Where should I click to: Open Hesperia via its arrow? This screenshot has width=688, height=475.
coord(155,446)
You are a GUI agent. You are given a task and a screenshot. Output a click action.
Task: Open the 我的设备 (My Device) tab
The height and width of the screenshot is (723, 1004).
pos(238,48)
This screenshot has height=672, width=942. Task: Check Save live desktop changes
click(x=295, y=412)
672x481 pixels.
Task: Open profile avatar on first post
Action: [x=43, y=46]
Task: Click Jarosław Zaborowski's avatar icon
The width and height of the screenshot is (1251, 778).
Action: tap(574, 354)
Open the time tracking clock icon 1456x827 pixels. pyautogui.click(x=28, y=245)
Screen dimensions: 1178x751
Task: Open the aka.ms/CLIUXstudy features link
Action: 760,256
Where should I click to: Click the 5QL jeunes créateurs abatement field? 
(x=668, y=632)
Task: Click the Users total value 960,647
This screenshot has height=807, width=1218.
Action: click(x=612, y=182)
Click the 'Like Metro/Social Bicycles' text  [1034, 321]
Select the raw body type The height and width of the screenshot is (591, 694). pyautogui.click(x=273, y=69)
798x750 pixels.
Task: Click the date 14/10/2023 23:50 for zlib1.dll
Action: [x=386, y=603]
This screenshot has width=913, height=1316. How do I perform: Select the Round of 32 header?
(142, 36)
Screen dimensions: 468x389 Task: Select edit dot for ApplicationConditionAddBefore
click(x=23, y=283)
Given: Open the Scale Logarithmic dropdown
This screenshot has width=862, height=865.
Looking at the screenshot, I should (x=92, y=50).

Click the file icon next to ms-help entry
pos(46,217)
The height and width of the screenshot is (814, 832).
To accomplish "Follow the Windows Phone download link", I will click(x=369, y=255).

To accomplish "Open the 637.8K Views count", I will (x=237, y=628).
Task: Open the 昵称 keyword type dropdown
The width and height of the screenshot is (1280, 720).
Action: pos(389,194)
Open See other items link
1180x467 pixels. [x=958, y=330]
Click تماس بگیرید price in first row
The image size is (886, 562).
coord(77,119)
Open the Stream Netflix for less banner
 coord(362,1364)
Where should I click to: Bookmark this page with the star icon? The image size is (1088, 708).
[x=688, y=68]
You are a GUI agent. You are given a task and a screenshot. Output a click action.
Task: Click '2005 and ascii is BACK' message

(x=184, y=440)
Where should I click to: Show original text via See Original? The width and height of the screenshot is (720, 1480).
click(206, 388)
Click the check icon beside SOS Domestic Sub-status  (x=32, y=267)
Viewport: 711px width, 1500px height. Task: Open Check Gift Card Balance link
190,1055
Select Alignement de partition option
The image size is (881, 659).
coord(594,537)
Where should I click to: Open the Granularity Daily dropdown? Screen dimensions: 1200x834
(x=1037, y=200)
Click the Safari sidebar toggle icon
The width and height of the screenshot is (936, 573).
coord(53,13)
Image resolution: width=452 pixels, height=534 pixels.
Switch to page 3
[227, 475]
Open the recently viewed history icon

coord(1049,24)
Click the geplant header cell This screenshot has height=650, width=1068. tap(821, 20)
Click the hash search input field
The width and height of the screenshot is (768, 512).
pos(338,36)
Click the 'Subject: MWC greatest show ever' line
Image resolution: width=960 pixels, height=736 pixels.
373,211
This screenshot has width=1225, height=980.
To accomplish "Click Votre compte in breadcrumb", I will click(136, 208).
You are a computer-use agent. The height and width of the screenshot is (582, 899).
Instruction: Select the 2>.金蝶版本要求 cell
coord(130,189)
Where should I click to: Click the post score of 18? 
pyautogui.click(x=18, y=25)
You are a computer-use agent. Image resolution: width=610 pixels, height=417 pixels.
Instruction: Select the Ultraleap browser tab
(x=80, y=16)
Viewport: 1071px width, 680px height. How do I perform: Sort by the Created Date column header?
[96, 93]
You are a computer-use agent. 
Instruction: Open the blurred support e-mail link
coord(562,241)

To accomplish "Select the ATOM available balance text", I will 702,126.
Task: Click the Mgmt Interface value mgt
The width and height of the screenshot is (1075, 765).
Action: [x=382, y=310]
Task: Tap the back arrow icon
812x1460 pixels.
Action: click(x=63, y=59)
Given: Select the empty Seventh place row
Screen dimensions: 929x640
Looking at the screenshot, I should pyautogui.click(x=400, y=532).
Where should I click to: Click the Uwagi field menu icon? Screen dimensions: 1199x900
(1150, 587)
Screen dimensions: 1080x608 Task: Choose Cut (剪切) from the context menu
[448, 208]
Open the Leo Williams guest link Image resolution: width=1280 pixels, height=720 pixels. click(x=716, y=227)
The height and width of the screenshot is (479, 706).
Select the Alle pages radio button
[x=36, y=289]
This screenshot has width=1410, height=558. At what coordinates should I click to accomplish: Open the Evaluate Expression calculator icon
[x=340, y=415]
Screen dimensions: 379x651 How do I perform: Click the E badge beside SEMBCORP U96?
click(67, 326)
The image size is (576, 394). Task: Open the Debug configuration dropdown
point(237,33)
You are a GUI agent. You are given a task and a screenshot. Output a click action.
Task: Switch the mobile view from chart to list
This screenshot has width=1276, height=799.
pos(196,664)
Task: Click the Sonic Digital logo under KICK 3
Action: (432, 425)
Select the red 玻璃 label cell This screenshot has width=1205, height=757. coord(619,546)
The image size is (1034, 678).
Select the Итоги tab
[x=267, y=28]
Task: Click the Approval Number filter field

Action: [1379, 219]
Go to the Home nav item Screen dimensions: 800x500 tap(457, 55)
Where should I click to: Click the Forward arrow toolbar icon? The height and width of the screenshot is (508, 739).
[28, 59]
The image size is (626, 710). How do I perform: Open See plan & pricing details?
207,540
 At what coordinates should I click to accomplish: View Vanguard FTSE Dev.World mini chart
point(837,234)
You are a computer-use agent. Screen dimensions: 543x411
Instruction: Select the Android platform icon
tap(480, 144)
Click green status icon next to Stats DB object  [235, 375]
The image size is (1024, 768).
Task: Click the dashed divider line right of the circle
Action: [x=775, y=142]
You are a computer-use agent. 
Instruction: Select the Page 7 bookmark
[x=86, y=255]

**DIRECTIONS FOR THIS TASK:** Find the string "computer" in the records, then copy each line where it occurs.

**TASK SOLUTION:**
You are a computer-use agent. The height and width of the screenshot is (582, 899).
You are a computer-use agent. Image resolution: width=610 pixels, height=417 pixels.
You are a computer-use agent. 
You are a computer-use agent. Screen dimensions: 543x411
You are a computer-use agent. 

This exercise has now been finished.